TEL AVIV – L’ex primo ministro israeliano Naftali Bennett e il leader dell’opposizione Yair Lapid, che ha ricoperto brevemente la carica di primo ministro nel 2022, si candideranno insieme alle prossime elezioni, come annunciato ieri dai due.

“Sono lieto di annunciare che stasera, insieme al mio amico Yair Lapid, compirò l’atto più sionista e patriottico che abbiamo mai intrapreso per il nostro Paese. Stasera uniamo le forze e fondiamo il partito ‘Beyahad’ (‘Insieme’) sotto la mia guida, un partito che porterà a una grande vittoria e all’alba di una nuova era per il nostro splendido Paese”, ha dichiarato Bennett in conferenza stampa.

Bennett (di destra) e Lapid (di centro) formarono un governo di coalizione nel giugno 2021, a cui succedette alla fine del 2022 l’attuale governo guidato da Benyamin Netanyahu. Secondo i sondaggi, Bennett è il favorito per sconfiggere Netanyahu alle elezioni di ottobre.

“Bennett è un uomo di destra, ma un uomo di destra onesto, e tra noi c’è fiducia”, ha aggiunto Lapid. Bennett ha promesso che, se eletto, nominerà una commissione d’inchiesta nazionale sulle mancanze che hanno portato al massacro del 7 ottobre 2023, cosa che l’attuale governo si rifiuta di fare. Ha anche invitato l’ex ministro Gadi Eizenkot (leader del partito centrista Yashar “Destra”) ad unirsi a loro in questa lista congiunta.

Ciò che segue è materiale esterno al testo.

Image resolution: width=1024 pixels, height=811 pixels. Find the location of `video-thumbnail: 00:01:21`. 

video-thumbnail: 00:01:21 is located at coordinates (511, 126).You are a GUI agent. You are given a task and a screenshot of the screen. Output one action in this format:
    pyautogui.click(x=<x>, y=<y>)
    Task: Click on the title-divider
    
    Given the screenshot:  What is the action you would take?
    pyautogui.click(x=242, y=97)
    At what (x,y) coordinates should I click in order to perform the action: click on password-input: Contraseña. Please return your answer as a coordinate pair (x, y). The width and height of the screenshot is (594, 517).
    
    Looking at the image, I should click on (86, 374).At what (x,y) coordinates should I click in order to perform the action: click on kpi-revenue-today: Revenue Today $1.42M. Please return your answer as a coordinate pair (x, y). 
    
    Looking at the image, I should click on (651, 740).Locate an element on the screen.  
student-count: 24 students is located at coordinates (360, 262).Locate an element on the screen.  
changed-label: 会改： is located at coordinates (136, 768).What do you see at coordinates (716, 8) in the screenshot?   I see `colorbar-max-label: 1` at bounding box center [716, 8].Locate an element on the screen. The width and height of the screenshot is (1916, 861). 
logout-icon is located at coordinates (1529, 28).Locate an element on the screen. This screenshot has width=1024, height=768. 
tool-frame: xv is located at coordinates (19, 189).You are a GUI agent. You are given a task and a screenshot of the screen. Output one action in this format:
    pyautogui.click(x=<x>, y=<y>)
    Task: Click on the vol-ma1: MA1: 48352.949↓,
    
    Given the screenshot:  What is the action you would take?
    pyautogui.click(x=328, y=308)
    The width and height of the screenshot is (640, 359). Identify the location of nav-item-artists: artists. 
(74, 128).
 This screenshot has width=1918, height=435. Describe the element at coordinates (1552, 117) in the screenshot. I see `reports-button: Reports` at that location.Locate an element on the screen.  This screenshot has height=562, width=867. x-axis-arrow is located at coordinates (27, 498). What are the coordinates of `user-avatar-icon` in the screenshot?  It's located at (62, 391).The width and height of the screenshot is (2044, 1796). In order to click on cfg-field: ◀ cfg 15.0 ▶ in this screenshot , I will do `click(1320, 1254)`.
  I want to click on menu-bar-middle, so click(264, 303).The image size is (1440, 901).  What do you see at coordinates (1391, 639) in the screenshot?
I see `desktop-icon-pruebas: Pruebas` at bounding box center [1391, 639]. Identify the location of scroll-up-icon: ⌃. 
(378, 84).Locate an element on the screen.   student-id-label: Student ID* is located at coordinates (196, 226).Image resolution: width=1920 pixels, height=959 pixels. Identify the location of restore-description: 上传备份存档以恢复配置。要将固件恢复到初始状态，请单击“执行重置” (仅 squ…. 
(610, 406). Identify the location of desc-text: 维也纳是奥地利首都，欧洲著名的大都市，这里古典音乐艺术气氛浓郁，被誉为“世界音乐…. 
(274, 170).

Bennett e Lapid avevano già unito le forze in passato, ponendo fine ai 12 anni consecutivi di governo di Netanyahu dopo le elezioni del 2021, salvo poi formare un esecutivo di coalizione durato appena 18 mesi.

Già in precedenza si erano imposti per entrare nel governo di coalizione del 2013 guidato da Netanyahu, in una mossa che aveva escluso i suoi tradizionali alleati ultra-ortodossi.

Benjamin Netanyahu, il primo ministro più longevo nella storia di Israele, è tornato al potere vincendo le elezioni del novembre 2022 e formando il governo più a destra nella storia del Paese.

Tuttavia, l’attacco di Hamas dell’ottobre 2023 nel sud di Israele — a cui Israele ha risposto con una guerra a Gaza e operazioni contro diversi Paesi vicini negli anni recenti — ha fortemente compromesso la credibilità di Netanyahu in materia di sicurezza. I sondaggi successivi prevedono con costanza una sua sconfitta alle prossime elezioni, previste entro la fine di ottobre.

Bennett, 54 anni, ex membro delle forze speciali d’élite diventato imprenditore tecnologico milionario, risulta indietro rispetto a Netanyahu nei sondaggi elettorali. Un rilevamento del 23 aprile dell’emittente israeliana N12 News assegna a Bennett 21 dei 120 seggi della Knesset, contro i 25 del Likud guidato da Netanyahu.

Lo stesso sondaggio attribuisce al partito di Lapid appena sette seggi, in calo rispetto ai 24 attuali.

I dati sono in linea con altre rilevazioni condotte da istituzioni accademiche e media israeliani, che indicano Bennett come il principale sfidante di Netanyahu.